■ PROBLEM A:
In the article on Clinton and Ahmadinejad at the UN, how often is the NPT formally reviewed?
■ PROBLEM B:
List the nations that the article on Clinton and Ahmadinejad at the UN names as not being members of the NPT.
■ PROBLEM C:
From the article on Clinton and Ahmadinejad at the UN, copy the stretch from "UNITED NATIONS —" through "world's ultimate weapons." word for word.

■ PROVIDED TEXT:
※

Clinton, Ahmadinejad duel at UN

US, several European delegations walk out as Ahmadinejad addresses UN.

Hillary Clinton 311 (photo credit: Associated Press)
Hillary Clinton 311
(photo credit: Associated Press)
UNITED NATIONS — Iranian President Mahmoud Ahmadinejad and Secretary of State Hillary Rodham Clinton exchanged rhetorical blows, engaging in mutual accusations on the UN stage, Monday, as nations gathered for a monthlong debate over the world's ultimate weapons.
Speaking from the podium of the General Assembly Hall, Clinton accused Iran of "flouting the rules" of the Nuclear Nonproliferation Treaty with its suspect uranium enrichment program, and said it is "time for a strong international response."
For his part, Ahmadinejad earlier rejected such allegations, saying Washington has offered not "a single credible proof."
They were delivering the opening salvos in four weeks of deliberations over how to improve the NPT, formally reviewed every five years in a meeting of all 189 treaty members — all the world's nations except India, Pakistan, Israel and North Korea.
The review conference is meant to produce a final document pointing toward ways to better achieve the NPT's goals of checking the spread of nuclear weapons, while working toward reducing and eventually eliminating them.
Because it requires a consensus of all parties, including Iran, any formal final decision would be highly unlikely to censure the Teheran government, which would block consensus.

※

■ DATA TO EXAMINE:

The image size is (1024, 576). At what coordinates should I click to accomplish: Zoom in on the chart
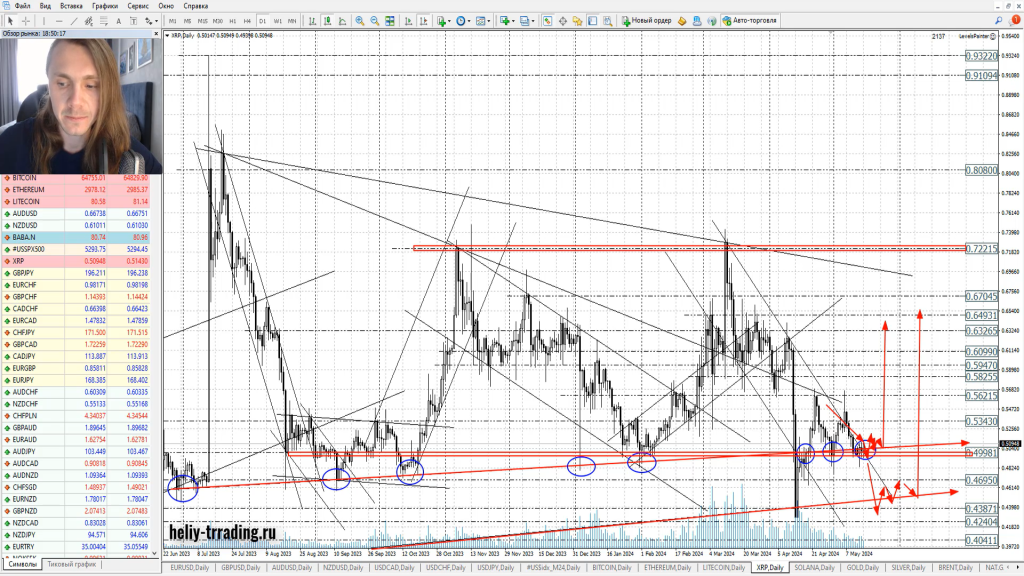(x=360, y=20)
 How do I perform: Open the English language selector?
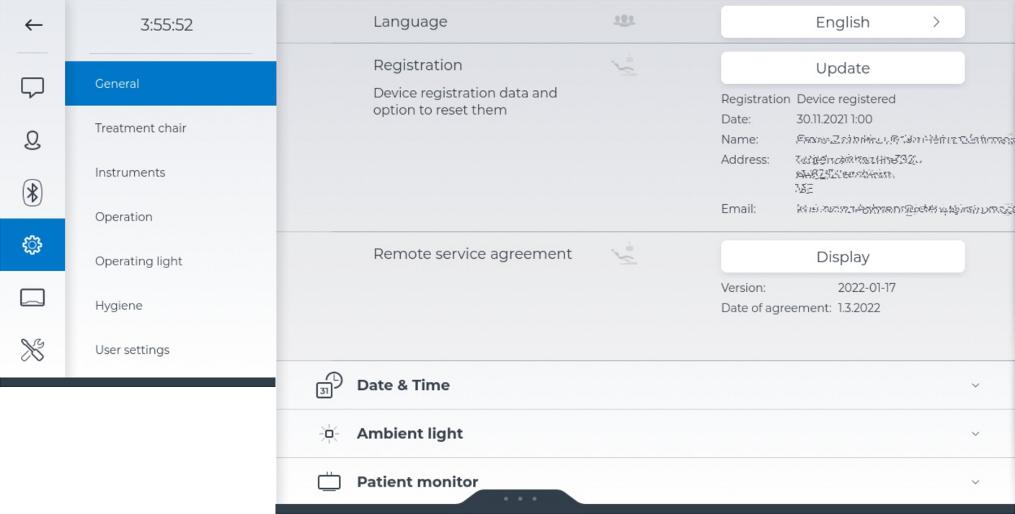[x=842, y=22]
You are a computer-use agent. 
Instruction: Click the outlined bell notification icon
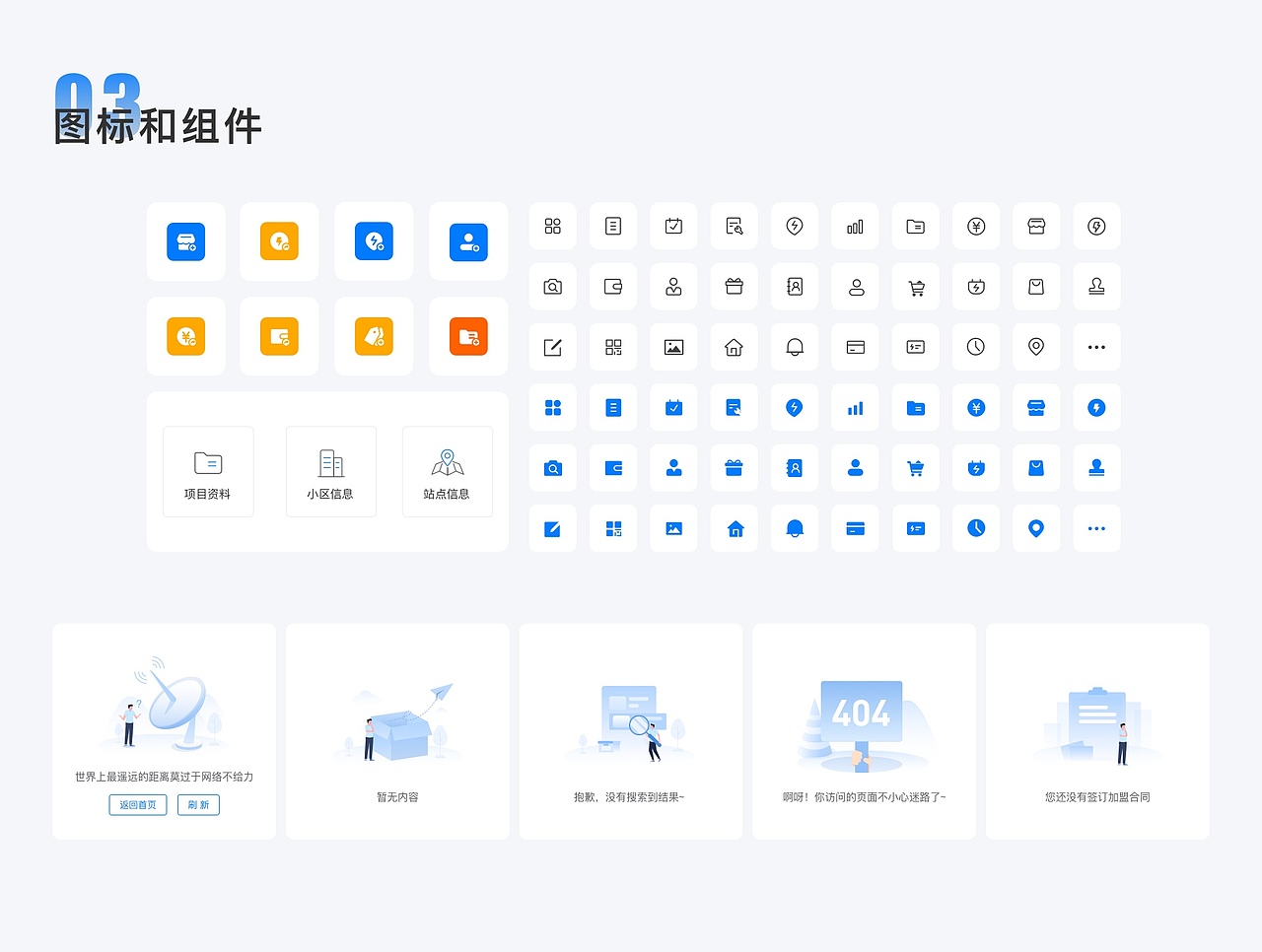click(795, 347)
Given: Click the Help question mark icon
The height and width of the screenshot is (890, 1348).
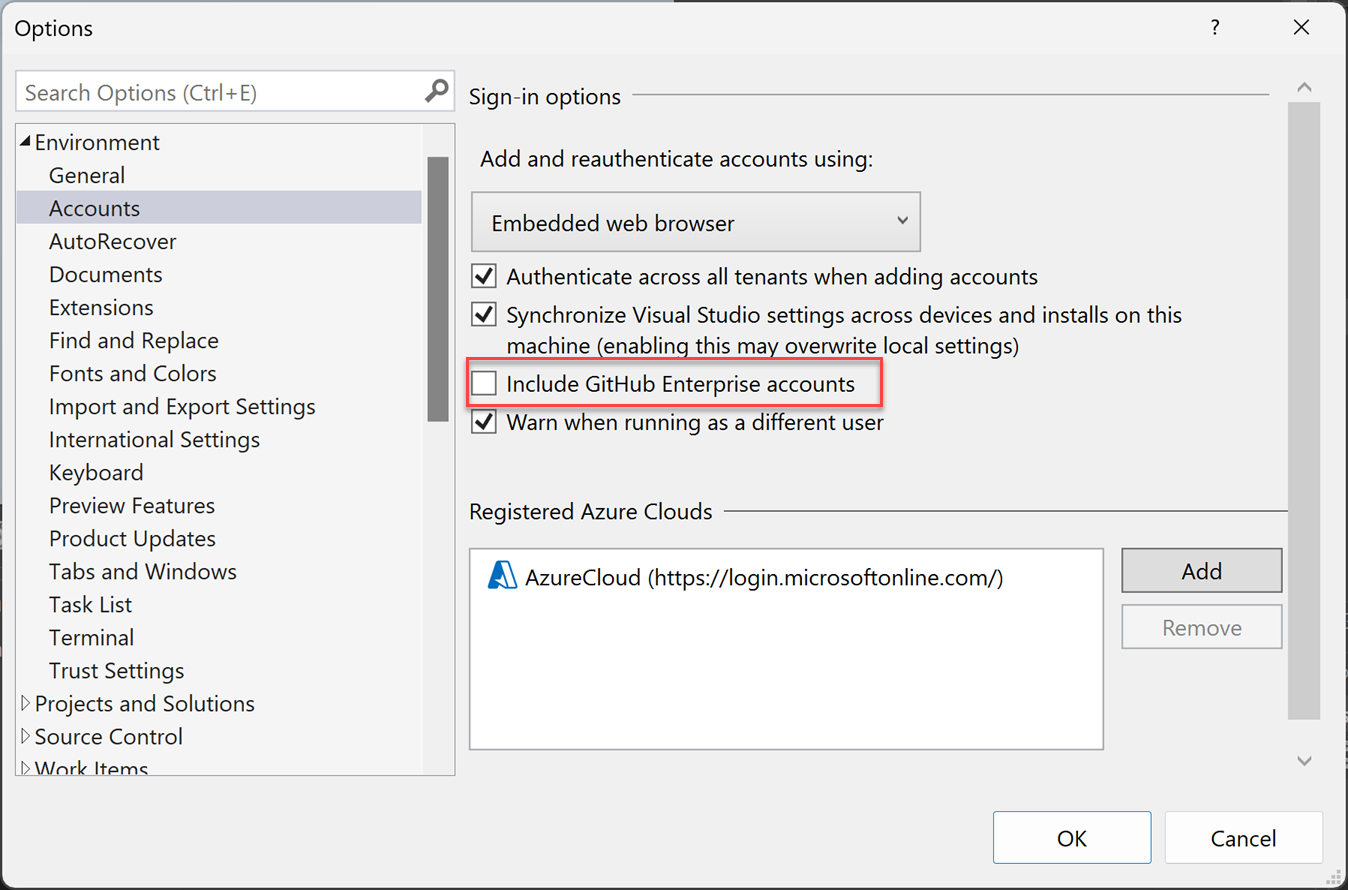Looking at the screenshot, I should (1215, 28).
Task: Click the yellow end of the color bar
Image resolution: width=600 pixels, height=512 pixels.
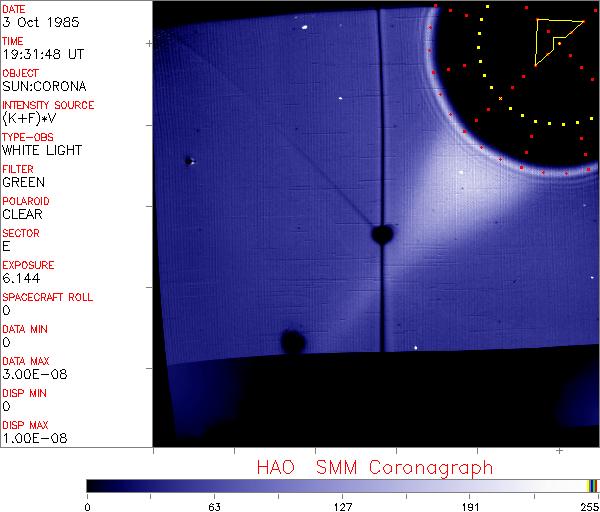Action: (592, 485)
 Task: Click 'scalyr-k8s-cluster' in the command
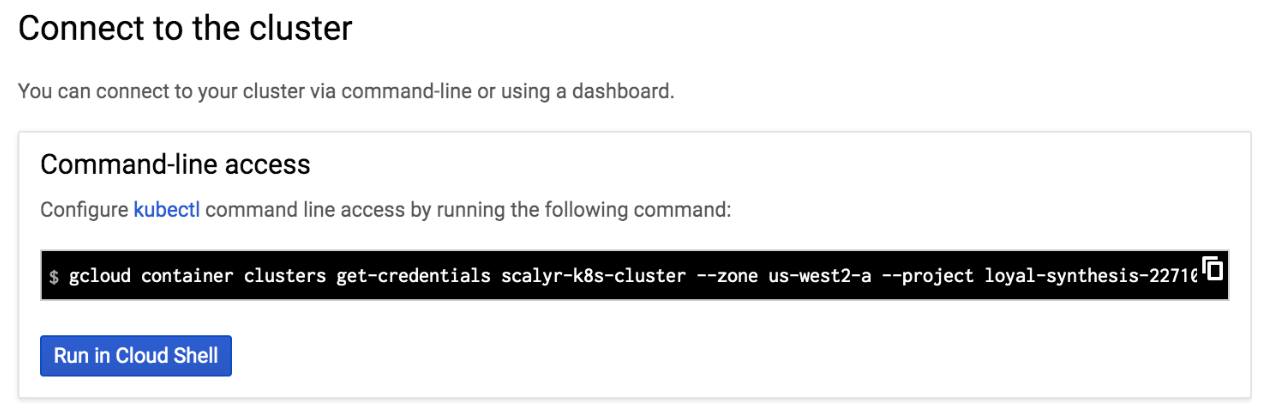click(594, 276)
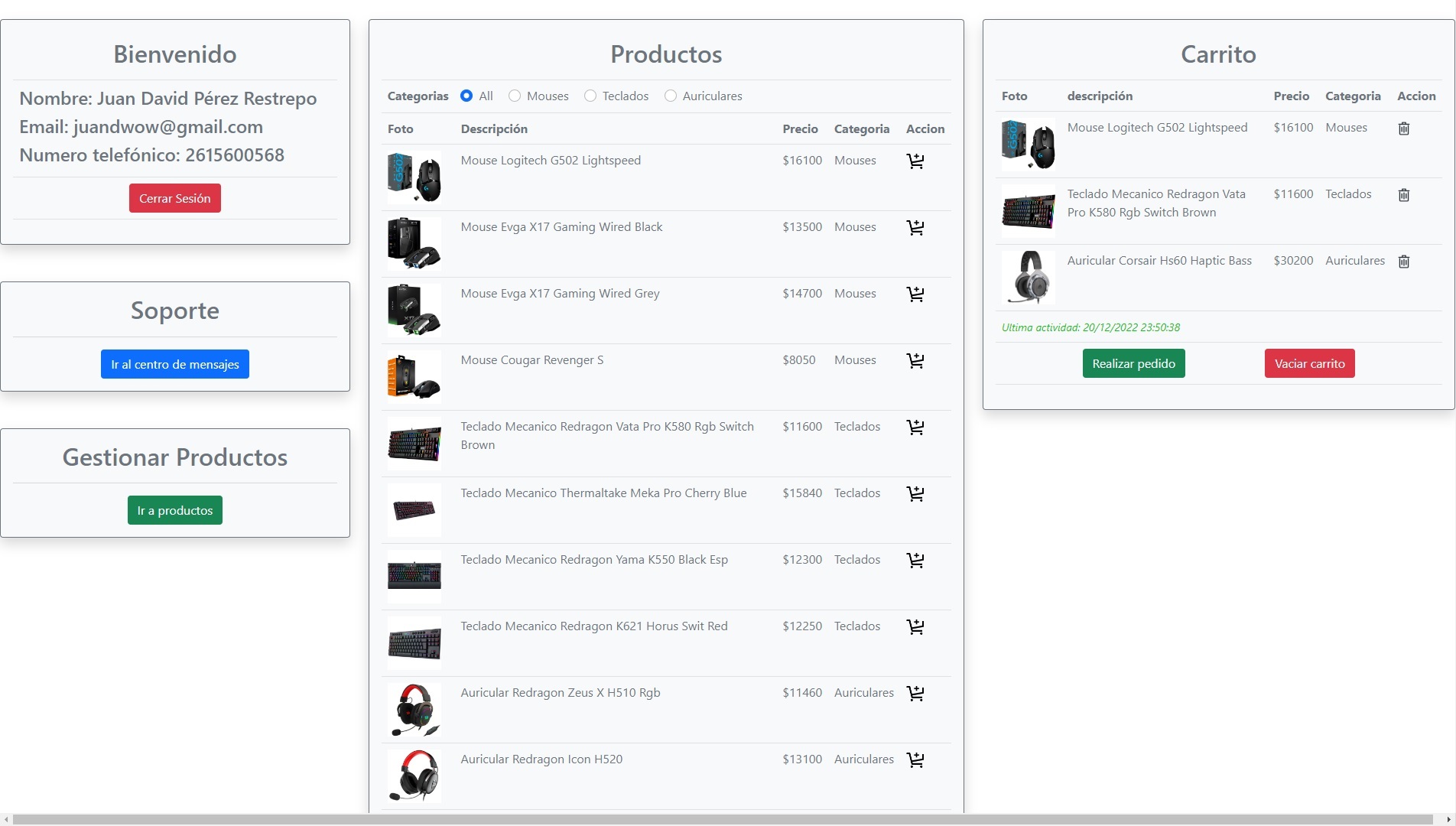Add Mouse Logitech G502 Lightspeed to cart
This screenshot has width=1456, height=826.
(x=915, y=161)
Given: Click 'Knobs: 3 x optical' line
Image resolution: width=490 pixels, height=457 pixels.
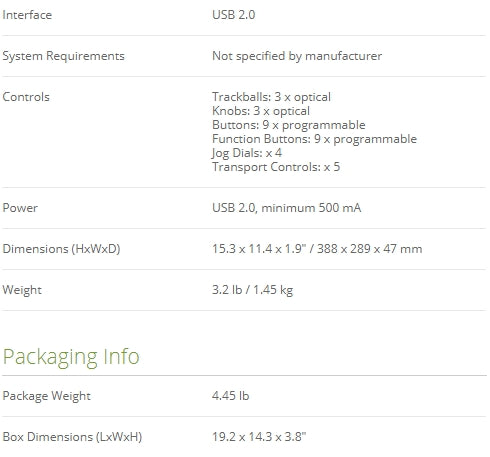Looking at the screenshot, I should pos(261,111).
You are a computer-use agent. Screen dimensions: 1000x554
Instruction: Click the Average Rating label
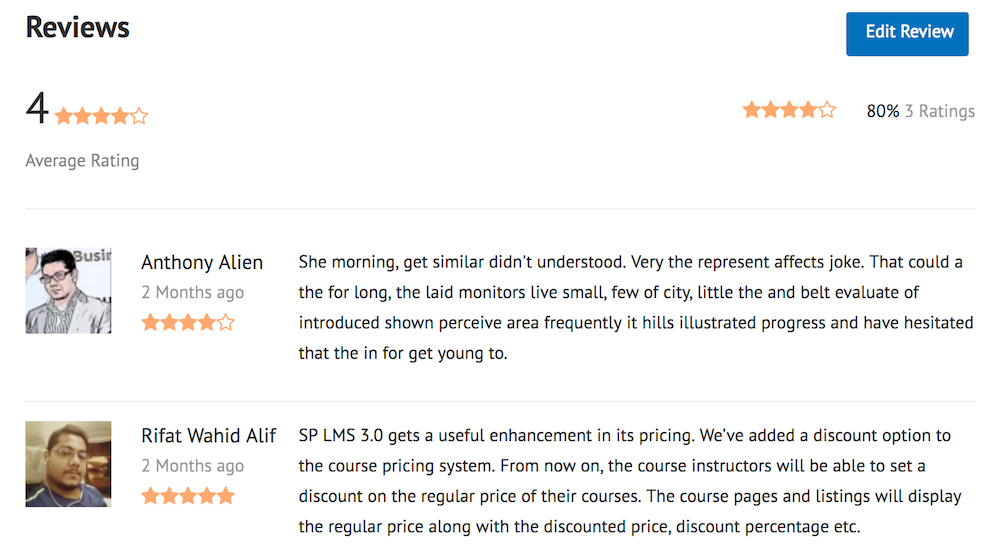(82, 160)
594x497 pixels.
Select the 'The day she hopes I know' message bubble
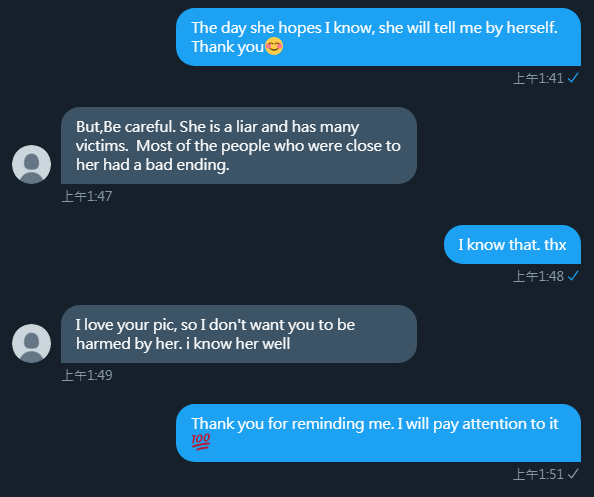click(378, 37)
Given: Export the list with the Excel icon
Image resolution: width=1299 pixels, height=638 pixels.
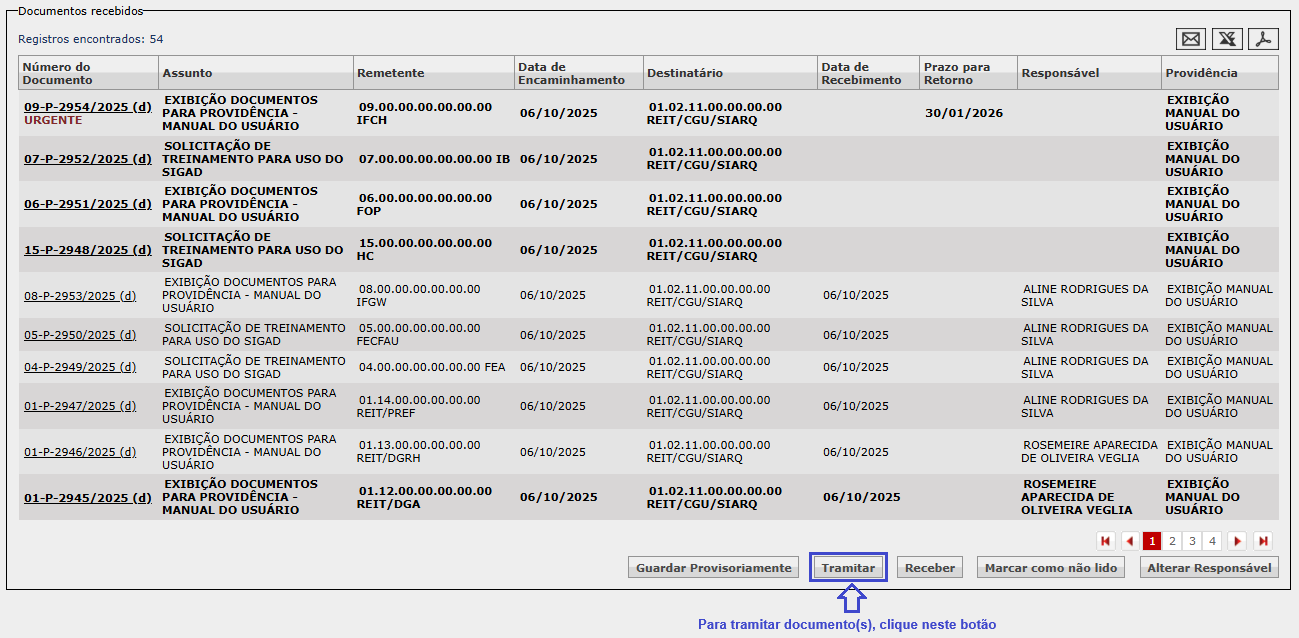Looking at the screenshot, I should tap(1227, 39).
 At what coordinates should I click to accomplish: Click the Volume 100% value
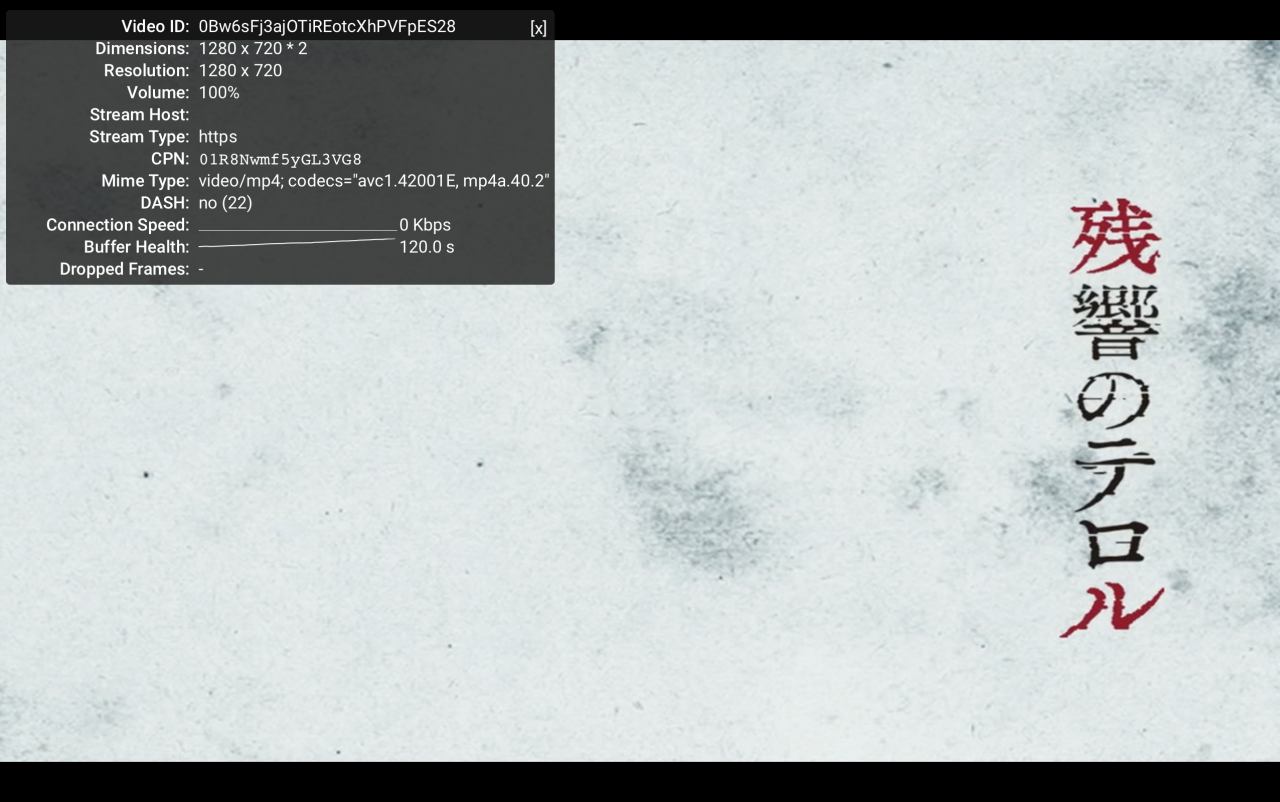point(218,93)
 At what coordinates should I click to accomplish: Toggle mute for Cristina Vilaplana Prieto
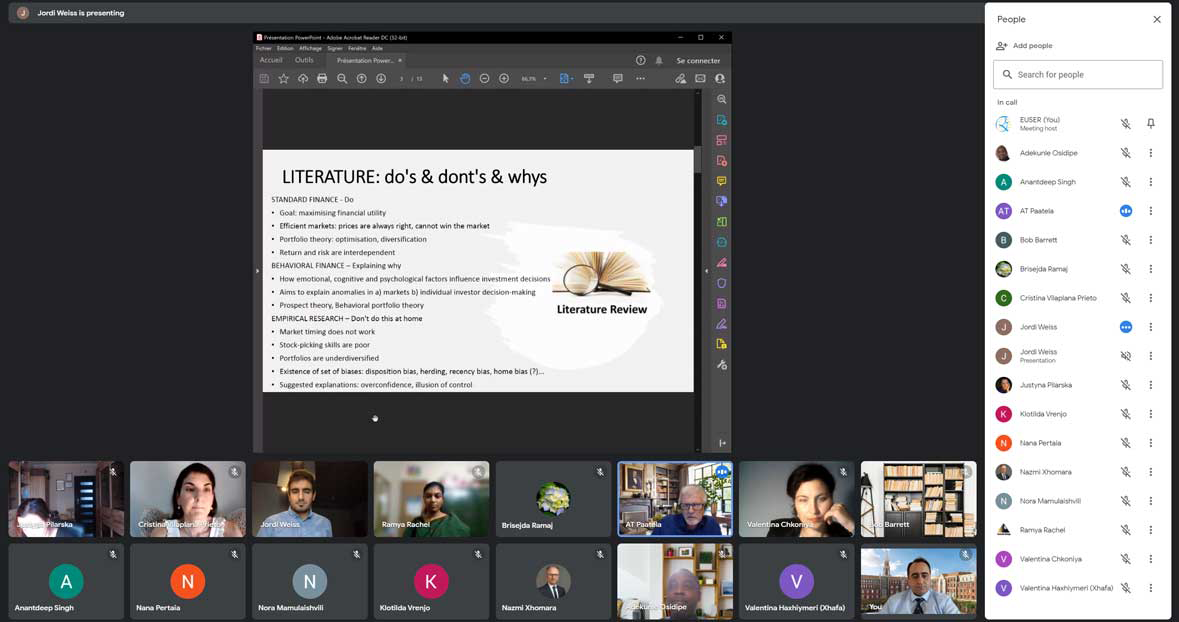[x=1125, y=298]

※

■ YOUR SOLUTION A:
Every five years.

■ YOUR SOLUTION B:
India, Pakistan, Israel, North Korea

■ YOUR SOLUTION C:
UNITED NATIONS — Iranian President Mahmoud Ahmadinejad and Secretary of State Hillary Rodham Clinton exchanged rhetorical blows, engaging in mutual accusations on the UN stage, Monday, as nations gathered for a monthlong debate over the world's ultimate weapons.